Here we illustrate the generation of a tool description with the example of IntegronFinder [24], an analysis tool dedicated to the identification of integrons in bacterial genomes. Launching ToolDog in “generation mode” on the IntegronFinder entry in the bio.tools registry allows the generation of a significant portion of the tool description ( Figure 4), either in CWL or Galaxy format. Some manual modifications (corrections + additions) are still necessary to complete the tool description and to make it functional. For instance, software requirements, which specify what software needs to be installed for the tool to run correctly, cannot be automatically generated, because this information is currently not available in bio.tools. Additionally, the mapping between inputs and the generated command line, as well as between outputs and the file names they refer to is not present.
Figure 4.

Output of the run of ToolDog using the bio.tools entry of IntegronFinder to generate the corresponding CWL and Galaxy tool descriptions.

Enrichment of an existing collection of tool descriptions

In addition to novel tool description generation, ToolDog can also perform the automated enrichment of existing tool descriptions with bio.tools metadata. To test this approach, we ran ToolDog on the tool descriptions available on the Galaxy main instance that lack EDAM annotations. All of the Galaxy descriptions from the main instance were retrieved, and mapped to bio.tools entries using the citation identifiers (DOI). The goal was to add EDAM terms describing the topic of application and the operation(s) performed by the tools. To avoid linking unrelated entries, we took a conservative approach, only mapping by default two entries when they referred to, and only to, the same publication. The results ( Figure 5) show that whenever this linking can be reliably done, the enrichment can easily be performed, with a total of 217 Galaxy tool descriptions being enriched out of 224 being initially mapped to bio.tools. A detailed description of this analysis, including the original and annotated tool descriptions, is available at https://github.com/khillion/galaxyxml-analysis/annotate_usegalaxy.
Figure 5.

Tool descriptions automated mapping and enrichment.

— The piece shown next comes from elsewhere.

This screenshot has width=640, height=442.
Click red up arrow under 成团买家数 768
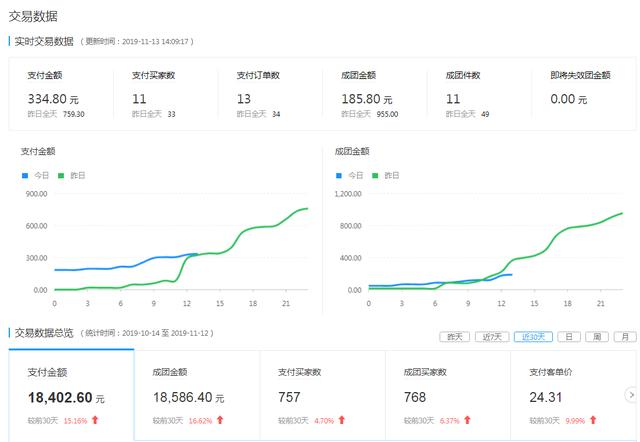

Out of 665 retrieved tool descriptions, 399 have a DOI and 224 of these descriptions could be mapped to a bio.tools entry. 217 tool descriptions have been successfully annotated using ToolDog ( Citations: presence of tool citation information; DOI: tool citation information described using a DOI; Corresponding bio.tools: tool descriptions with a corresponding bio.tools entry retrieved using the DOI; Annotated tools: tool descriptions successfully annotated with ToolDog).

Tool descriptions automated mapping and enrichment.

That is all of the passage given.